Traditional energy, a boom and bust world that has seen progressively more busts in recent years, is no place for secure employment. Oil prices skidded at the onset of the pandemic in 2020, which prompted the fastest layoffs in the US oil and gas industry’s history. Although prices have sprung back and even gone higher than before, only about 50% of the lost jobs have returned, a Deloitte report concludes. The cyclical hiring and shedding of employees—plus the industry’s aging workforce—is reducing legacy energy providers’ talent pool, the study says. US oil and gas production jobs hit a low this February and then started to add some back, reaching a total of 652,000 positions in October. That is nowhere near the 780,000 level in pre-coronavirus 2019.
If any traditional energy jobs will zero out, they are likely in the coal mining segment, which is shrinking as the result of decreased demand for this most dirty fuel. Coal mining has seen a steeper decline in jobs than oil and gas, as public utilities switch to natural gas. There are currently about 42,500 coal jobs, down by 4,000 from pre-pandemic, and half the count of 10 years ago. Protests that good-paying coal jobs should be allowed to come back ring hollow with Elizabeth Levy, a portfolio manager at Trillium Asset Management, as they now are a tiny fraction of the nation’s labor force. “It’s less than the population of Cedar Rapids, Iowa,” she observed.
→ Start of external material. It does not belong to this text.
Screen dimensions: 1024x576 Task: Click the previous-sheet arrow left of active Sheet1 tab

Renewables’ employment got hurt in the 2020 economic downturn, as well. An estimated 3 million Americans now work in clean energy, down by about a tenth from last year. But a recovery is underway, with more robust growth forecast for later on. The US Department of Energy found small boosts as of mid-year, with a 1% increase in battery storage jobs, a 6% rise in hybrid electric vehicle positions, and a 2% increase in wind generation positions. These jobs are projected to keep growing, up 8% over the next 10 years, which is as fast as the expected average U.S. job growth rate.
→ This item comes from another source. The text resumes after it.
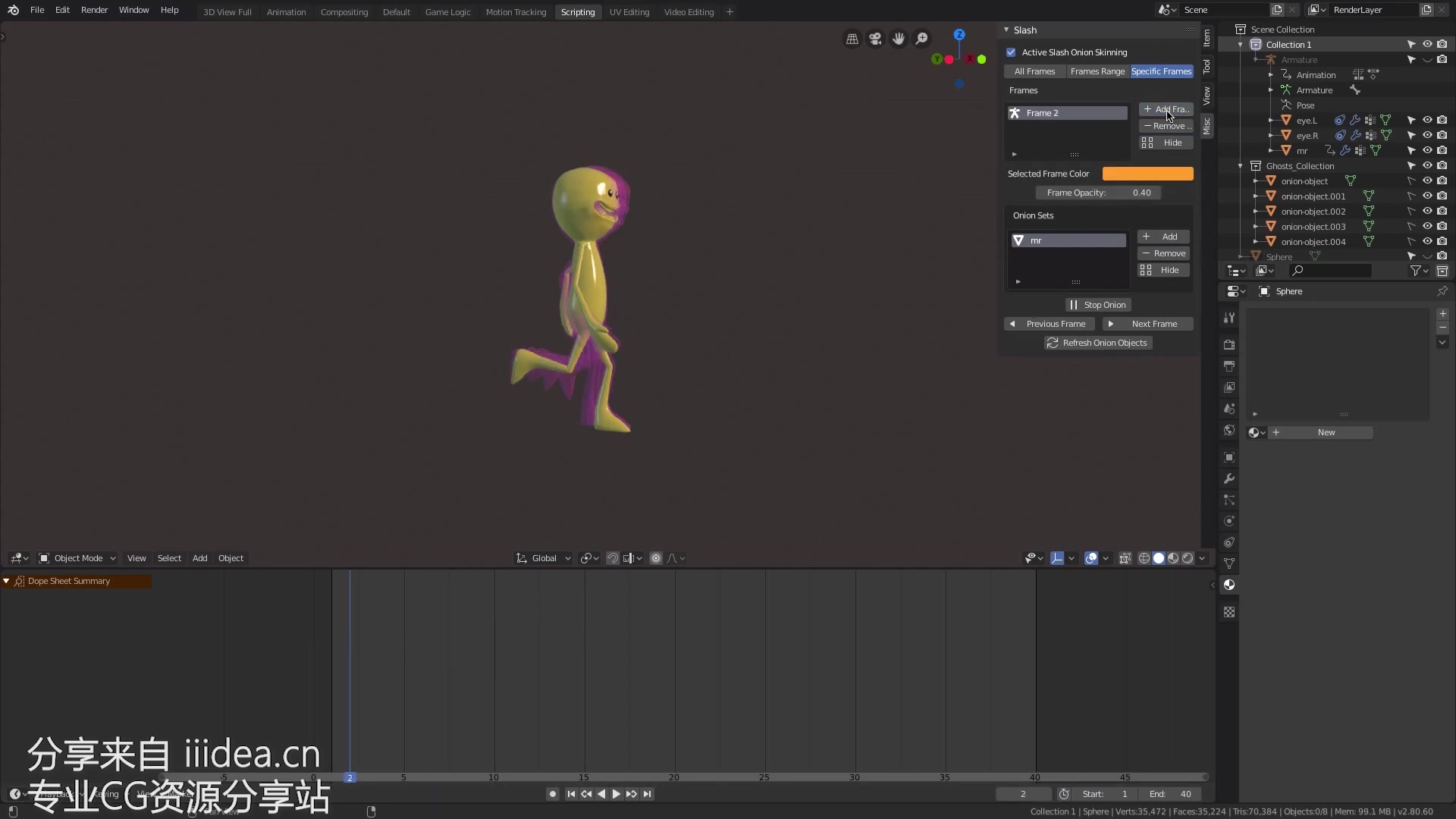Click the Refresh Onion Objects button
The height and width of the screenshot is (819, 1456).
[x=1097, y=343]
The category totals aren’t strictly comparable for legacy companies and renewable energy, because employment in solar, wind, and the like is spread over a lot of areas and requires more assembly than fossil fuel rigs. While extraction, transportation, and refining of fossil fuel products are concentrated, renewable work encompasses a vast array of fields, including roof installations of solar panels and production of wind turbine blades.
One advantage of solar and wind is that, unlike fossil fuels, they won’t at some point be exhausted, noted Shawn Reynolds, portfolio manager for VanEck’s global resources and environmental sustainability strategies. “Wind and solar farms can be replaced” if they wear out, he said.
A lot of money is expected to be invested in renewables, buoying their future as job growers. The International Energy Agency (IEA) reports that renewables are expected to dominate 2021 energy investments, making up about 70% of the $530 billion countries spend on new power. Wind turbine service technicians and solar photovoltaic installers top the list of fast-growing jobs as more companies and homeowners eye renewable electricity sources, IEA says.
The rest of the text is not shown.